3.2.2 DistKeyGen test

I downloaded DistKeyGen.C from Chen (3) which starts five threads (using fork()), each of which generates 1000 RSA keypairs. In the cluster test mosmon showed good distribution of processes between the nodes.
Tests
(A) on porthos
(B) on the cluster
(C) on one of the cluster machines with OpenMosix disabled
Results:
$ time ./DistKeyGen
Test real user sys
(A) porthos 30m39.566s 29m30.550s 0m9.250s
(B) cluster 31m11.394s 86m58.080s 1m36.970s
(C) one cluster machine 85m23.610s 85m01.460s 0m21.440s

3.3 Java tests

3.3.1 Testing Java itself

The program (listed in Appendix A.3) takes one argument: the number of threads to create. For each integer from 1 to that number, the program creates a thread (using the Java standard library's Thread class) which recursively calculates the nth Fibonacci number and prints it. Each thread takes a different amount of time to finish. The main program then waits for all the threads to finish before terminating.

The C++ and Java programs cannot be fairly compared with each other, since they use different ways of creating threads and determining when the threads have finished.

Various web pages and personal communications with users of OpenMosix indicate that Java programs can be distributed only as green threads (if at all). Green threads are not supported--even as an option--by any version of Java above 1.3.1.

The Java SDK on porthos (1.4.1) does not provide green threads. The Java SDK on the cluster (1.3.1) should--according to the documentation, at least--provide either thread model according to the -green or -native option, or use one of these two models as the default.

Tests
(A) on porthos $ java Multifibo 40
(B) on the cluster using the default $ java Multifibo 40
(C) on the cluster specifying native $ java -native Multifibo 40
(D) on the cluster specifying green $ java -green Multifibo 40
Results for 40 threads
Test real user sys
(A) porthos 14.193s 13.490s 0.050s
(B) cluster default 44.292s 42.010s 1.040s
(C) cluster -native 5m41.909s 5m39.980s 0.940s
(D) cluster -green 5m38.563s 5m37.700s 0.690s

Mysteriously, specifying either threading option caused the program to much more slowly than taking the default--which should be the same as one of the two options. None of the tests on the cluster worked properly. In all cases mosmon indicated that the Java threads were never distributed across the OpenMosix nodes; all the Java processes remained on the node on which the program was started.

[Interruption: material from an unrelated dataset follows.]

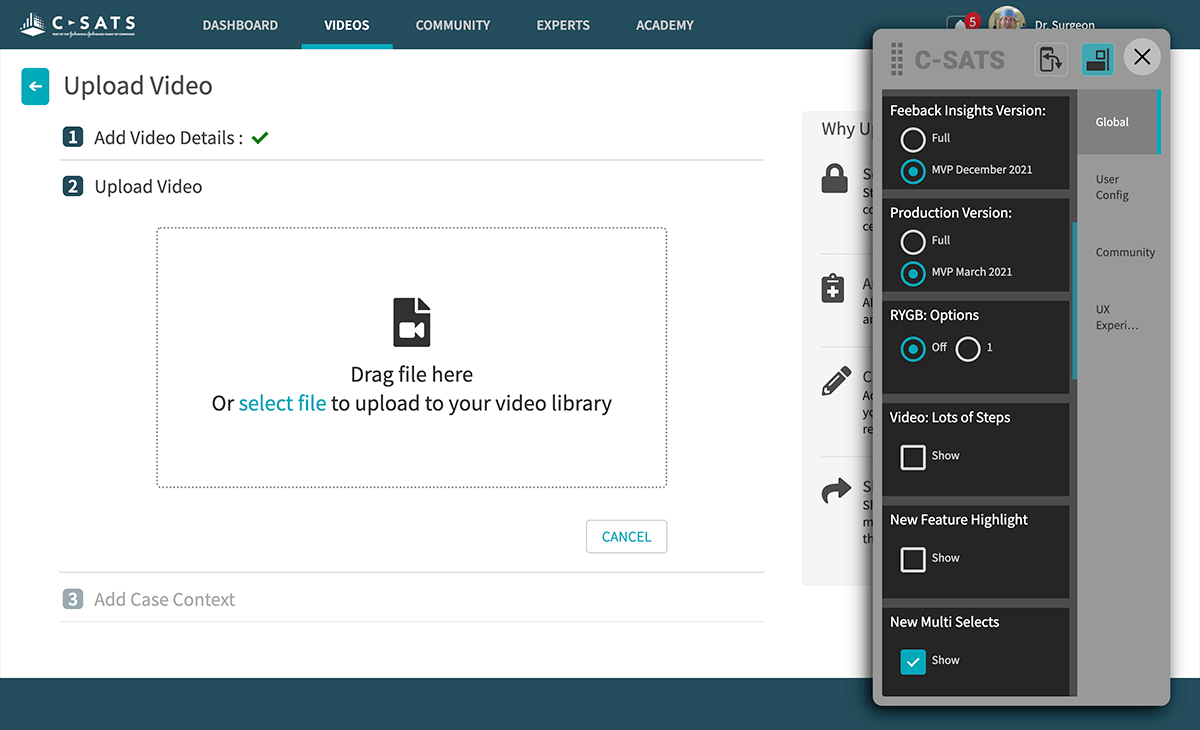Open the Dashboard navigation item

click(x=240, y=25)
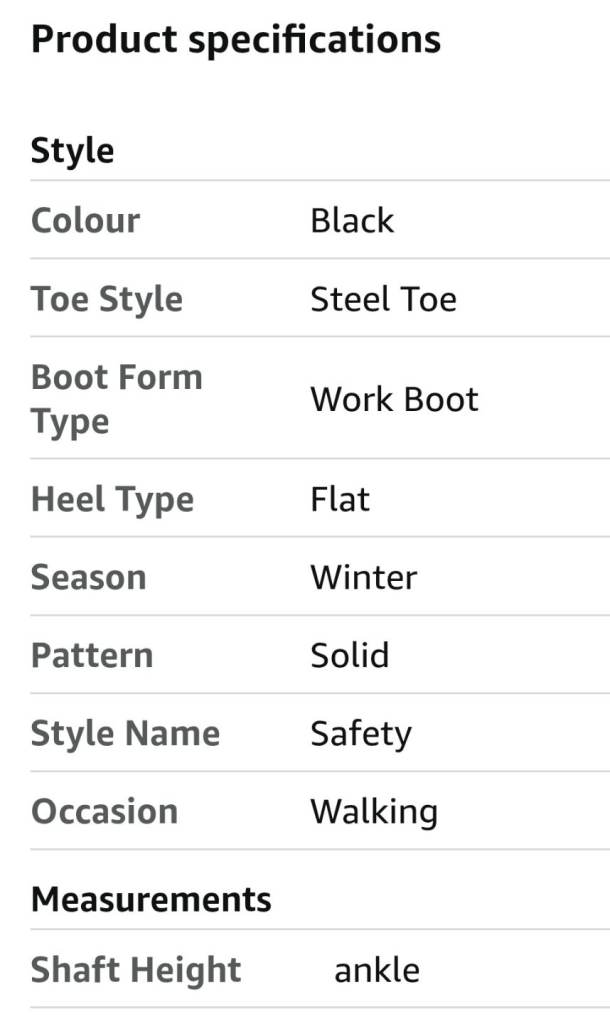The height and width of the screenshot is (1024, 610).
Task: Select the Steel Toe value
Action: pyautogui.click(x=383, y=299)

I launched two separate multi-threaded Java programs on node 1 of the cluster and found that both of them stayed entirely on that node.

I also found that fully compiled Java programs (ELF executables produced by the GNU Java Compiler gcj 3.0.4) refused to migrate, as reported by Ghilardi (4).

My discussions with an OpenMosix administrator and examination of material on the WWW suggest that defects inherent in Java prevent it from migrating properly.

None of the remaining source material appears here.